Noises had percolated into his sleep and become part of his dream - the one he often had. Too often. Him and Leona in a dark house at night, lit up by the flames of a burning car outside. The shifting silhouettes of intoxicated teenage boys larking around, jeering and laughing at the families hiding in their homes down St Stephen’s Avenue.
‘Oooo are ya? Oooo are ya?’ several of them chanting like supporters at a football match.
‘Weeee comin’ to part-eeeee!!’ another voice sing-songing over the top.
Jacob shook away the last tendrils of sleep and the nightmare. He could feel the coolness of sweat drying on his bare skin. Another stuffy night inside. Even though the dome’s roof was an opaque canvas, when the sun was shining much of its energy permeated through and built up inside throughout the day.
He heard the noises again. Voices in the distance; voices that had taken part in his dream. He sat up and looked out through the drape of netting. Between the gaps in the webbing, down across the endless sloping rows of bucket chairs, on the arena’s stage, he could see a couple of torch beams flickering around amongst the dark and silent outlines of the arcade machines. Some of the praetorians were down there, messing about.
He could hear their banter, hee-hawing laughter as several of them pretended the NASCAR machines were switched on and that they were mid-race. They sat in bucket seats and yanked their steering wheels one way then the other as they stared up at the large blank screens in front of them. A scuffle broke out between a couple of boys watching, both wanting to sit in the same booth. It was no more than pushing, shoving and posturing and snarled words exchanged. Jacob settled back in his cot, once more looking up at the webbing and the distant dark pall of the dome’s canvas, and found himself wondering whether he could really fit in as one of them; they all seemed so aggressive and intimidating.
Tough talk. That’s what Snoop called it. Because the boys were so young, they had to appear to be tougher, meaner, than they were for the adult workers to accept them being in charge.
It’s mostly just hot-air bullshit, Snoop had said with a grin. They’re good boys.

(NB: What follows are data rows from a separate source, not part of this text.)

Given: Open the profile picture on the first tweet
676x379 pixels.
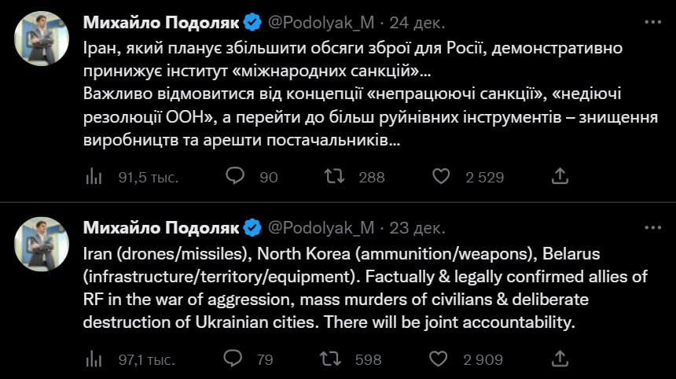Looking at the screenshot, I should 42,38.
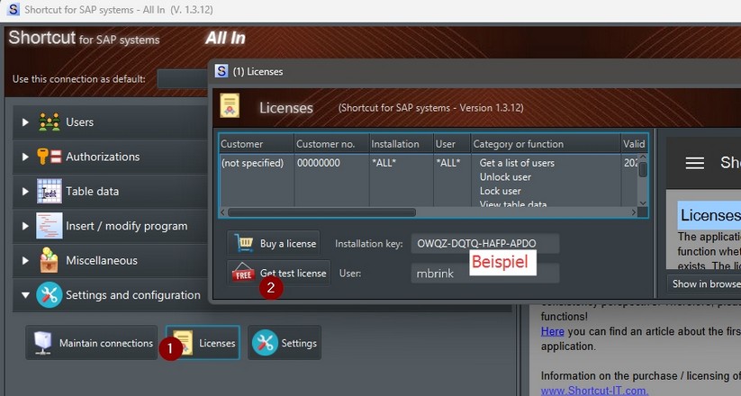The image size is (741, 396).
Task: Open the Maintain connections button
Action: pos(92,343)
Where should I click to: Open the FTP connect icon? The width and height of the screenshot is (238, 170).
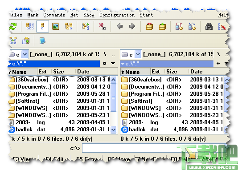point(179,26)
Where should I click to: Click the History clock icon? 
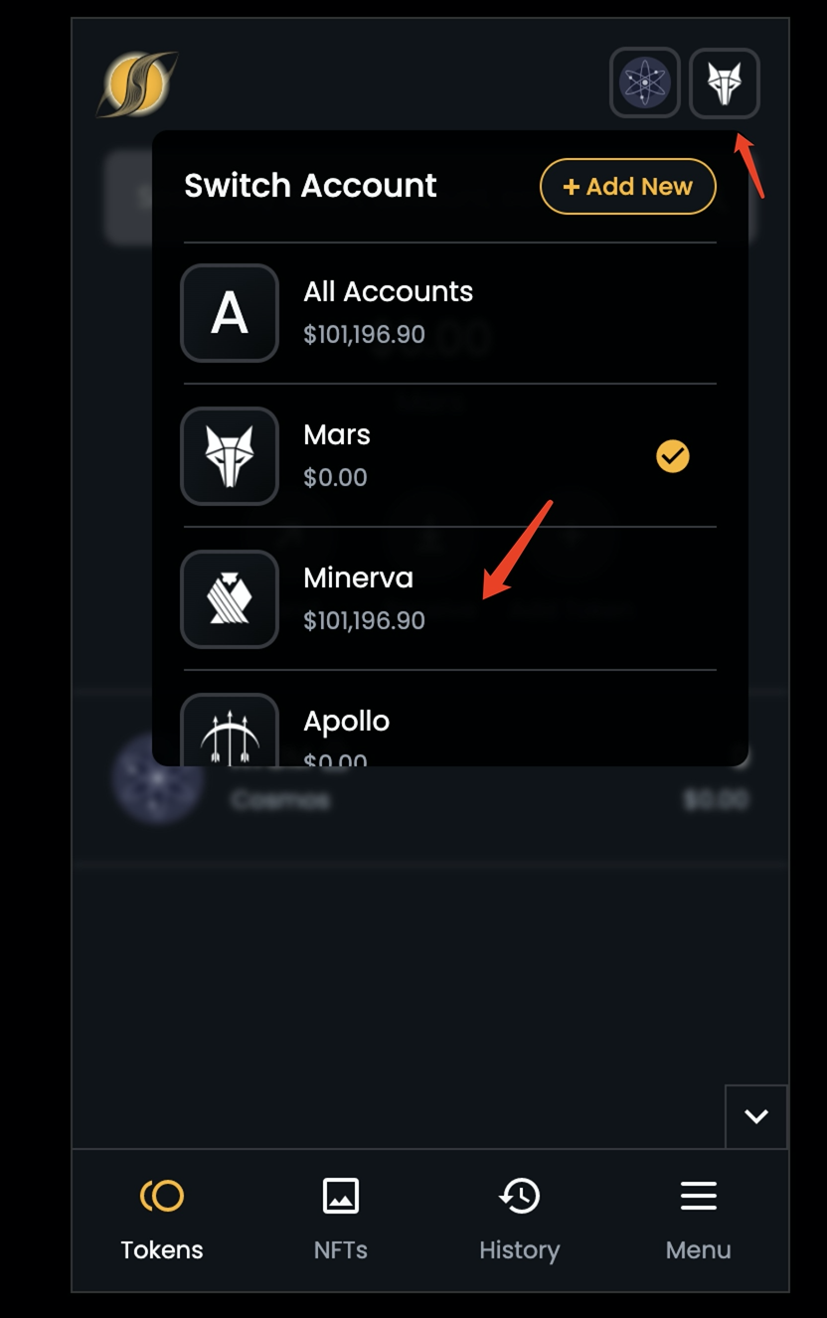[x=520, y=1196]
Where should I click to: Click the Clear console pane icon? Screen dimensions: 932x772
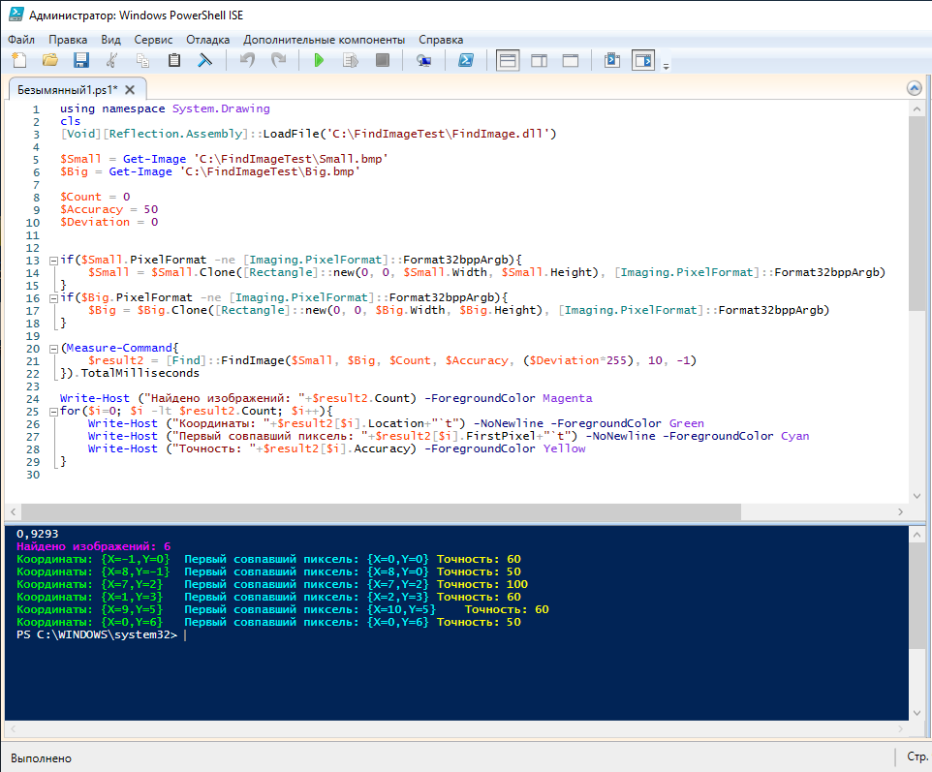[205, 61]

Jacob desperately wanted to be a praetorian. He’d caught a glimpse of party night: the arcade machines; they had a cinema room with a big projection screen and a library of DVDs; there was another room full of Xboxes and plasma screens all linked up and playing ‘Call of Duty’. And the big light show from the lighting rig above . . .
If heaven was powered by electricity, this had to be it.
You’ve got to learn to act like they do.
He closed his eyes, trying to get back to sleep, but his mind restlessly hopped from one thing to another.
Not only did he not think he’d make a very good praetorian, he had a sneaking suspicion the other boys didn’t think too much of him. Oh, yes, they put up with him because he was Nathan’s mate. They liked Nathan because he made them laugh. Like he could everyone else. Been here a few weeks now and all the other boys let on to him as they passed by with a grin and pressing of fists.
Jacob barely got a nod from them.
Why? Because I’m not funny enough?
The injustice of that skewered him painfully. Why did popularity amongst these younger boys boil down to the simple ability to tell a joke? It’s not as if Nathan actually told jokes anyway, he just had a cool way of chuckling; a sort of yuk-yuk-yukking that was inexplicably infectious. That, and his calm manner, and the cool street talk he could easily slip into at a moment’s notice.
A cold doubt stirred deep down inside him; the thought that his old friend was going to get fed up with him and move on . . . too busy enjoying his celebrity status.
And then you’ll be right on your own, Jake.